Discovery page 13662
What I wouldn’t honestly give to have my little girl back, but (1) Shes ALWAYS with me; and (2) I’ll be spending all of eternity with my girl. There’s that shiny silver lining. I hate that we’ve both lost so much since last summer, but we truly have gained so much more than either of us could have expected. As cliche as it is, the Lord does work in mysterious ways. Here’s my question… house down south or in the Carolinas? Carolinas = all 4 seasons – snow and sun and beaches and new adventures. Options – we’ve got plenty of options.
Discovery page 13814
I miss my Caylee, so much, :-( but knowing that she’s waiting for me in Heaven, :sigh: honestly, is a great relief. I can’t wait to see you with Josh and Maddy. I’m adopting them as my nephew and niece. :-)
She closes page 13815 with “Here’s to a brand new year and brand new beginnings!”
The topic of Caylee’s murder is serious, but I could not help but laugh out loud when I read those passages.
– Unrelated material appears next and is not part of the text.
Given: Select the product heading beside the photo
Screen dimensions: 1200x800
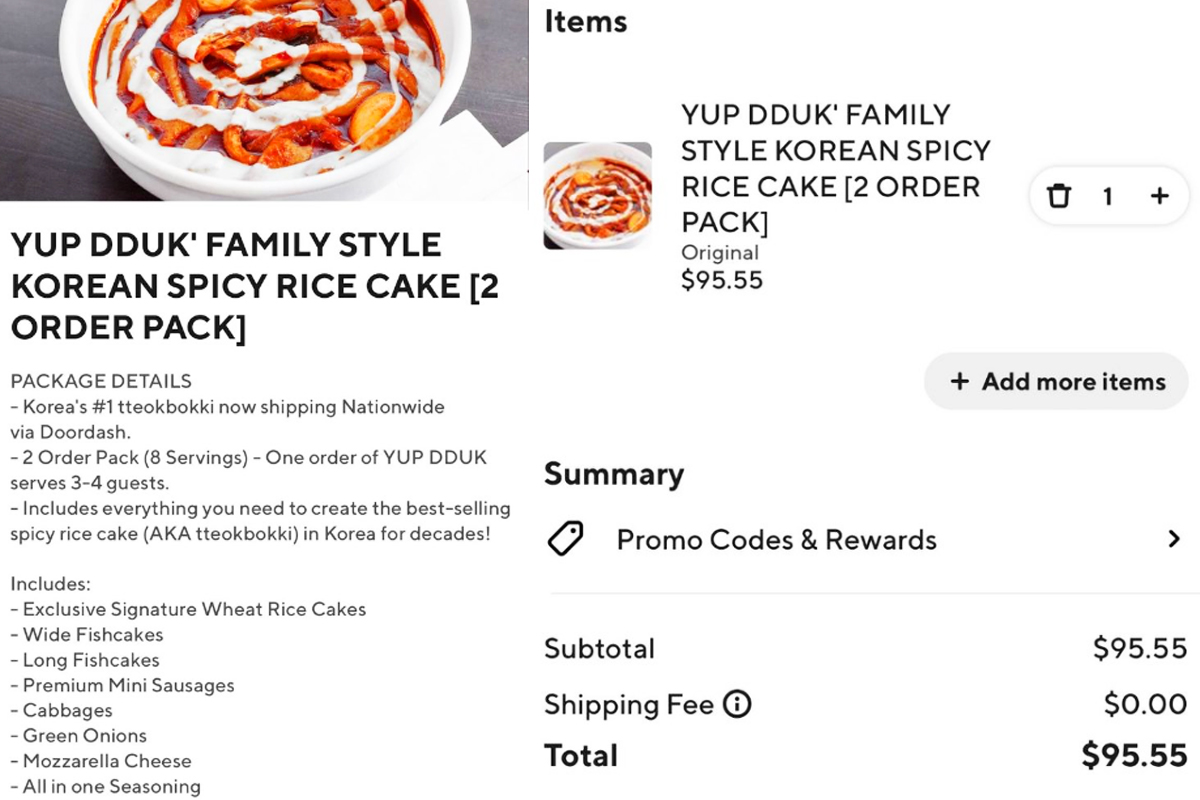Looking at the screenshot, I should coord(254,286).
A couple other items of note. First, both George and Cindy denied in media interviews, and George was quite explicit in his denials during his deposition with the state attorney, that they had any written contact with Casey. However, Casey’s letters to Robyn indicate otherwise:
Discovery page 13744
I continue to pass notes to my folks to my attorney and he brings ones back from them. At least that way, its kept private.
Discovery page 13753
My attorney is keeping tabs on my family for me, and exchanges letters between us. Its always nice to see my name written in my Mom’s handwriting. My eyes start tearing up, and I’m done!
So who’s lying?
And finally, Casey confirms Jesse’s previous statement that their relationship ended because Casey felt Jesse loved Caylee more than her:
Discovery page 13745
As far as my “ex-fiance’”, ha! Long story. His dad didn’t like me at all. He never trusted me, because I’m 3 years younger than his son, and I was a single mom at 19. Like I was the first 19-year-old to have a child out of wed-lock. Give me a break. That whole family is very “Righteous” in a scary way. His dad performs “exorcisms”…yeah. I have my faith, as you know, but to them honestly, if you aren’t a self-righteous christian, you basically have the devil in your front pocket. Anyway, I wasn’t in love with Jesse, and he was in love with my daughter. Not my idea of a happy marriage.
Nothing of bombshell quality in the letters themselves, but our image of Casey Anthony does crystallize further.